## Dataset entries
________________

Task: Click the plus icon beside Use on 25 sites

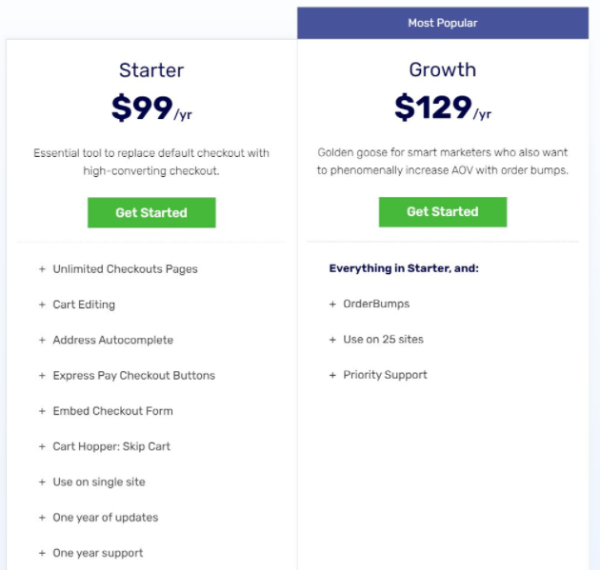Action: 332,340
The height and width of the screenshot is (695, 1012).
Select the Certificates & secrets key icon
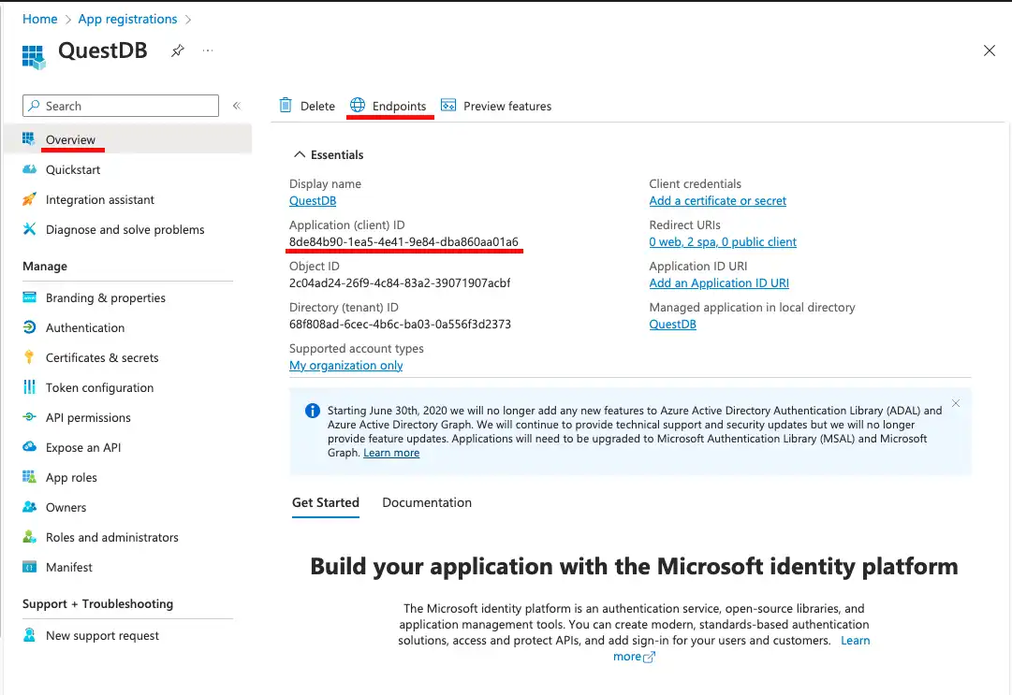click(29, 357)
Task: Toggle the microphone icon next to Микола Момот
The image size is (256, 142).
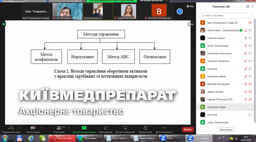Action: click(x=246, y=38)
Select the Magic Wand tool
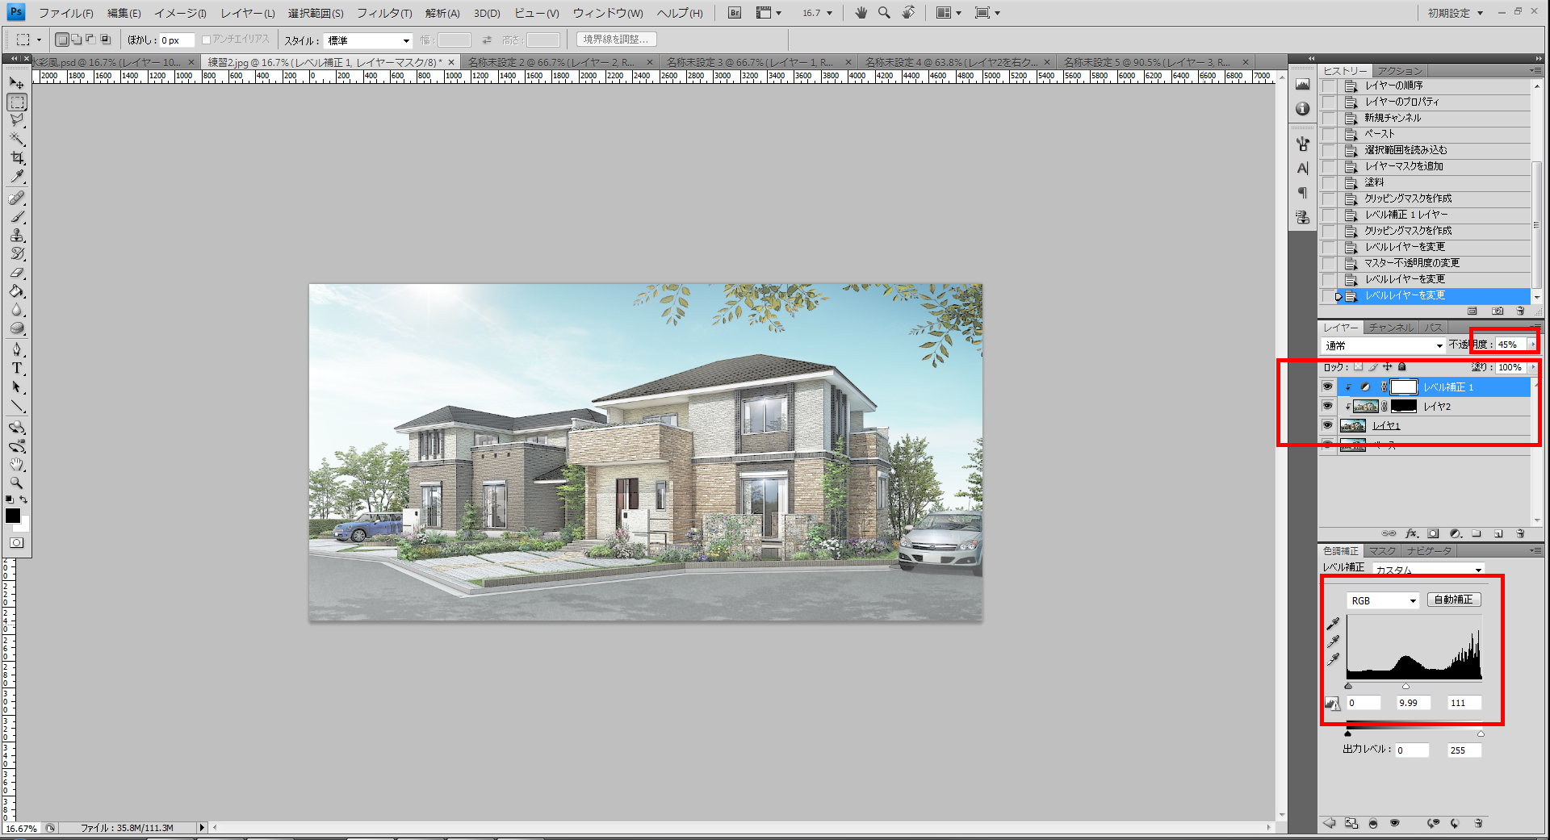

________________

## What to work on
Starting at the line that contains "Select the Certificates & secrets key icon", transcribe each line through the last one of the entries above, exactly and without pictures.

## Solution below
Select the Certificates & secrets key icon
click(29, 357)
Task: Toggle the microphone icon next to Микола Момот
The image size is (256, 142).
Action: click(x=246, y=38)
Select the Magic Wand tool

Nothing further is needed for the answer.